This part specifically is a clear indication of a tendency to slide towards corporatism, in Mussolini’s sense.:

> that this leads to “the reluctance of tech companies to criticize the U.S. government, and the government’s support for extreme anti-regulatory policies on A.I.” The regulator and the regulated have converged into a single interest.

Finbel 5 hours ago

I feel there's an interesting juxtaposition between these two quotes:

"The economy has absorbed automation before; agricultural employment collapsed from ninety percent of the American workforce to two percent and civilization continued. David Autor at MIT has shown that roughly sixty percent of today’s jobs didn’t exist in 1940. New technologies create new categories of work. True. But there’s a difference between an observation about the past and a law of nature, and the optimists consistently confuse the two."

and

"The assumption is that if you send people checks, they’ll find meaning in hobbies and community. They’ll paint. They’ll garden.

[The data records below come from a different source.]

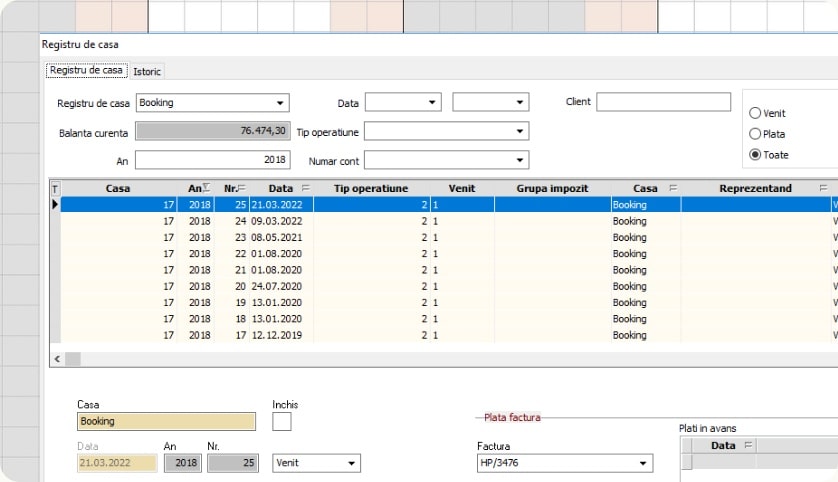Select the Venit radio button

point(755,114)
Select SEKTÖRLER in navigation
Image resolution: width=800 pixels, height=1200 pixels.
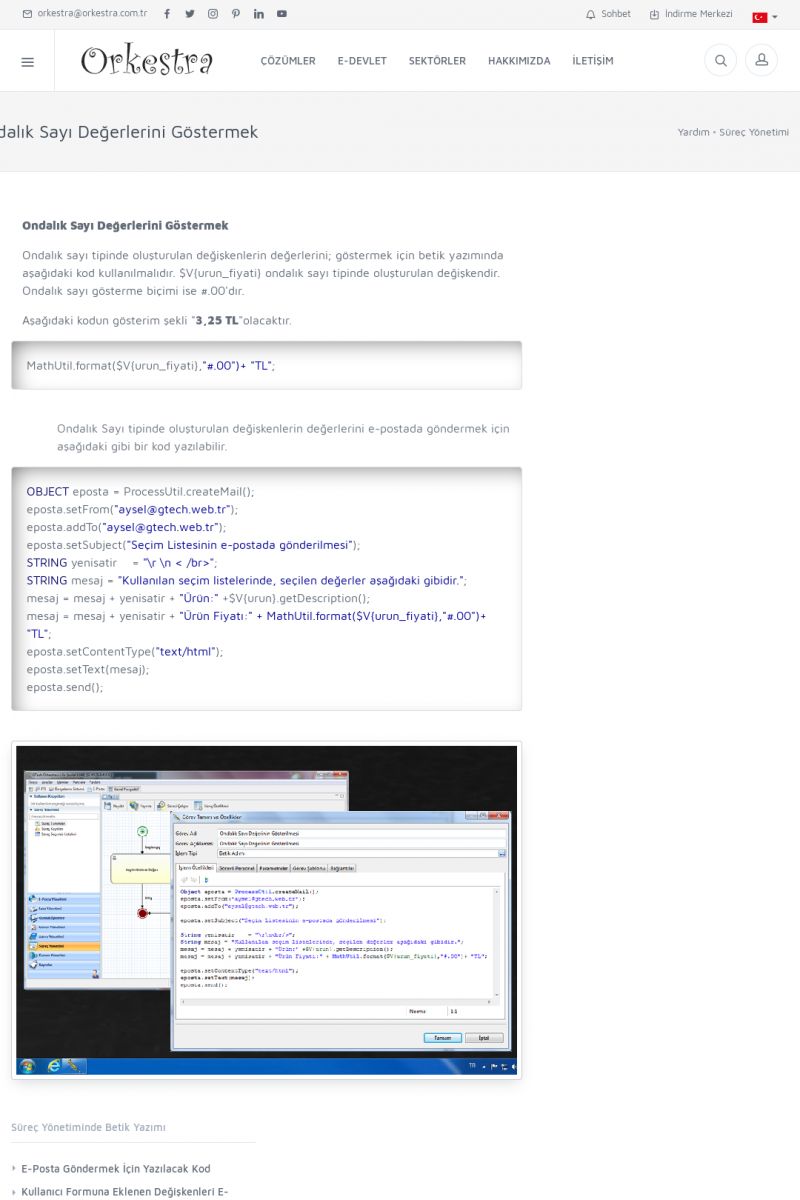437,61
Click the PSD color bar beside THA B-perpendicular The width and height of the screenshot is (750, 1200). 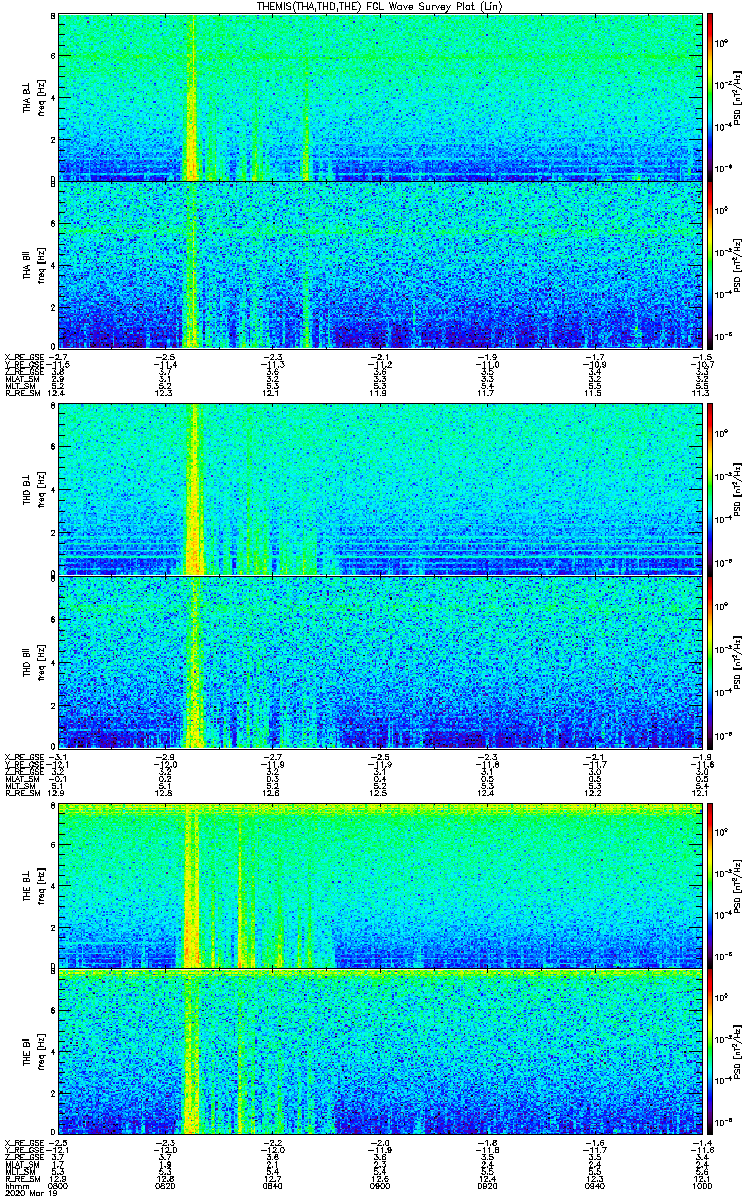(x=710, y=97)
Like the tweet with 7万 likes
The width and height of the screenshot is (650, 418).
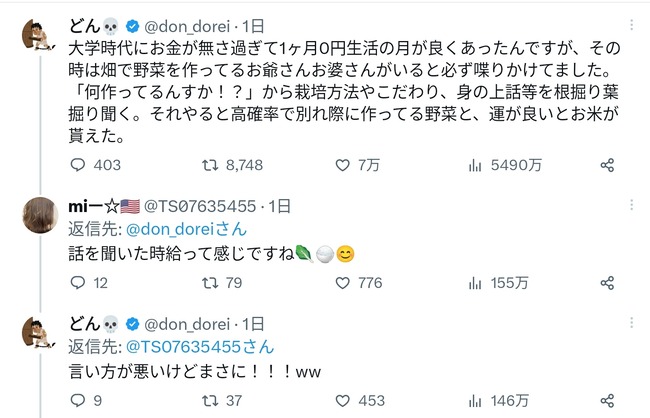point(341,165)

They’ll finally write that novel.

This is ahistorical bullshit."

In the former the author establish that you can't make a observation about the past and take it as a law of nature. In the latter they refute arguments as "ahistorical bullshit" for not doing exactly that.

Especially since they then proceed with historical example, all of which had poverty as a strong contributing factor.

swiftcoder 4 hours ago

> The assumption is that if you send people checks, they’ll find meaning in hobbies and community. They’ll paint. They’ll garden. They’ll finally write that novel... This is ahistorical bullshit.

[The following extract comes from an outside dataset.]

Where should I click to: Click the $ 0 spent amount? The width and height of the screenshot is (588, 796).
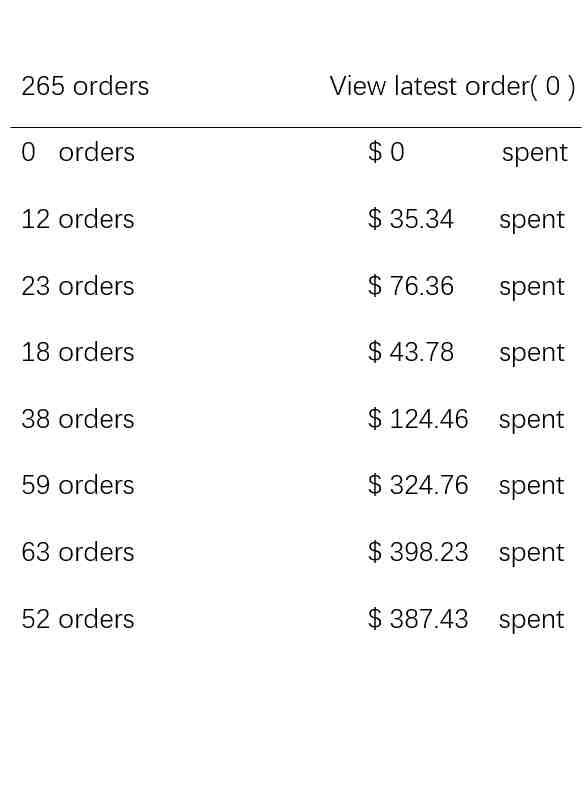(386, 152)
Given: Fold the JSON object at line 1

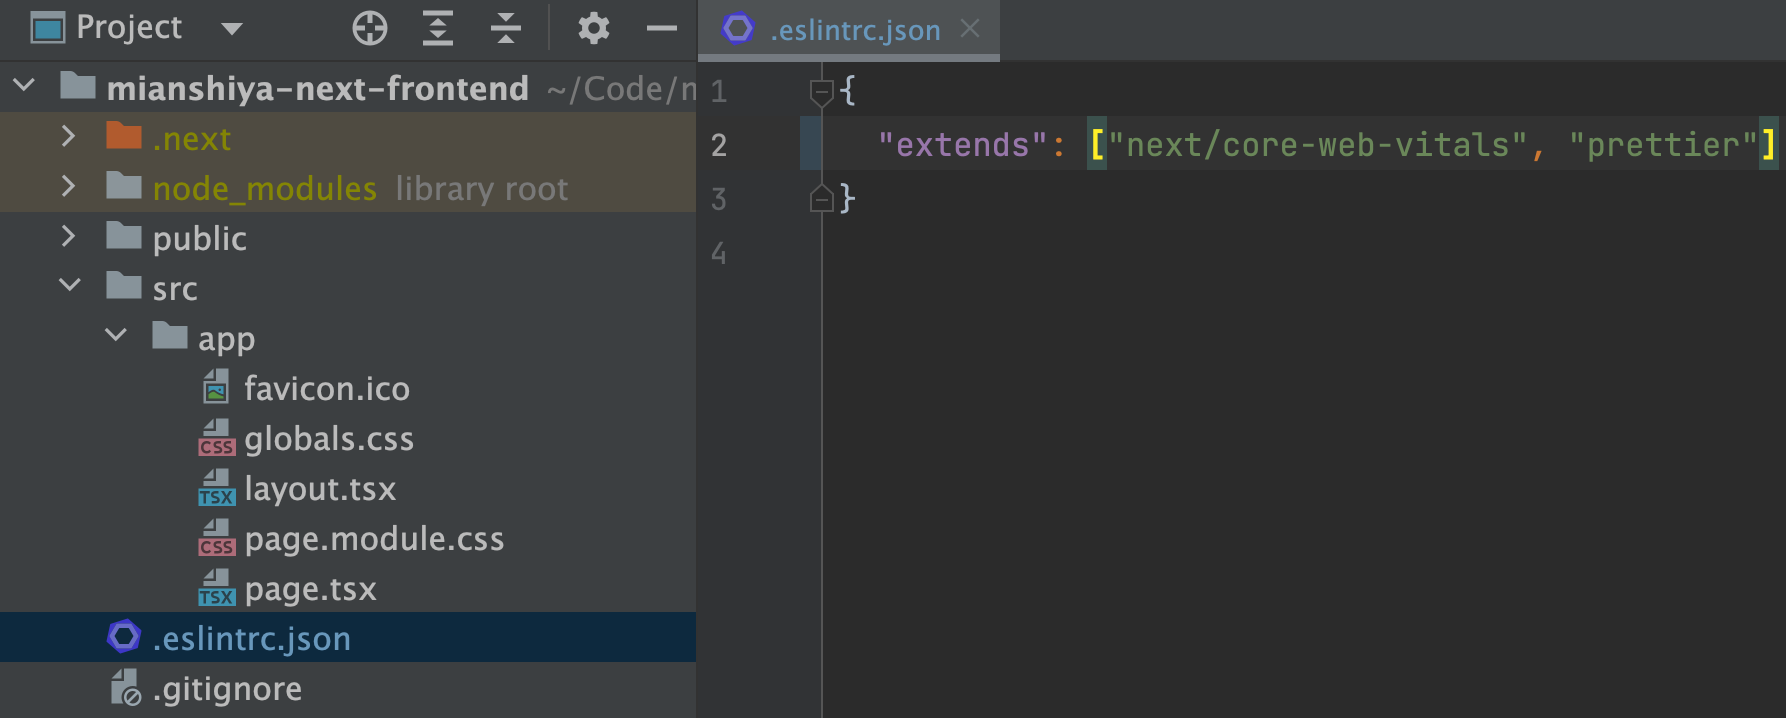Looking at the screenshot, I should [x=821, y=92].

I think this part of your theory is unsupported. Yes, we have historical evidence that when you suddenly layoff a large percentage of the population without providing replacement income, things go very, very badly.

However we also have quite a bit of evidence at this point that if you give people no-strings-attached support, they do figure out how to fill their time with art and other hobbies (for a concrete example, Ireland's very successful UBI-for-artists pilot).

epsteingpt 5 hours ago

Not going to be popular, but this article misses the point entirely.

The reason we are pursuing AI so quickly is the same reason we (the West, US) pursued the atomic bomb so quickly: not because having it was great (we've only used it twice), but because 'the other guys' having it is worse.

As bad as anyone thinks AI is for a free and democratic society with oligarchs, you can be assured that a future in a China or Russia controlled totalitarian AI state would be infinitely worse.

The US at least in principle values an individual human life, as judged by its conduct in roughly 3 centuries of conflict.

China and Russia emphatically do not.

It may be cold comfort when the terminator eventually comes for you, but I'd trust an American Skynet over a Chinese, North Korean or Russian one any day.

  • xtn 4 hours ago

    I don't post often, but want to write a bit here to change the world slightly. The outcome depends on how people think and believe. If everyone believe others are evil and will (e.g.) nuke the other country first, then indeed we are fucked. But this does not happen, right? I'm Chinese and lived in Europe for 10 years. I don't feel people are that different. Feel free to visit and talk to people here :)

doug_durham 7 hours ago

There is nothing original in this article. This could’ve been written by an AI just scraping one month of posts to hacker news. This article is a critique of autonomously repackaging existing ideas by autonomously repackaging existing ideas. The irony is not lost on me.

erelong 18 hours ago

It's not necessary for them to cut labor to boost profits, but rather just to produce more goods; ideally this could be done with them hiring more people to run machines that produce more goods, so that both workers get paid and the companies can profit

bvcp 9 hours ago

what about massive western economies who export wealth through imports could they not offset the effect of employment changes domestically with a decreased demand on imports?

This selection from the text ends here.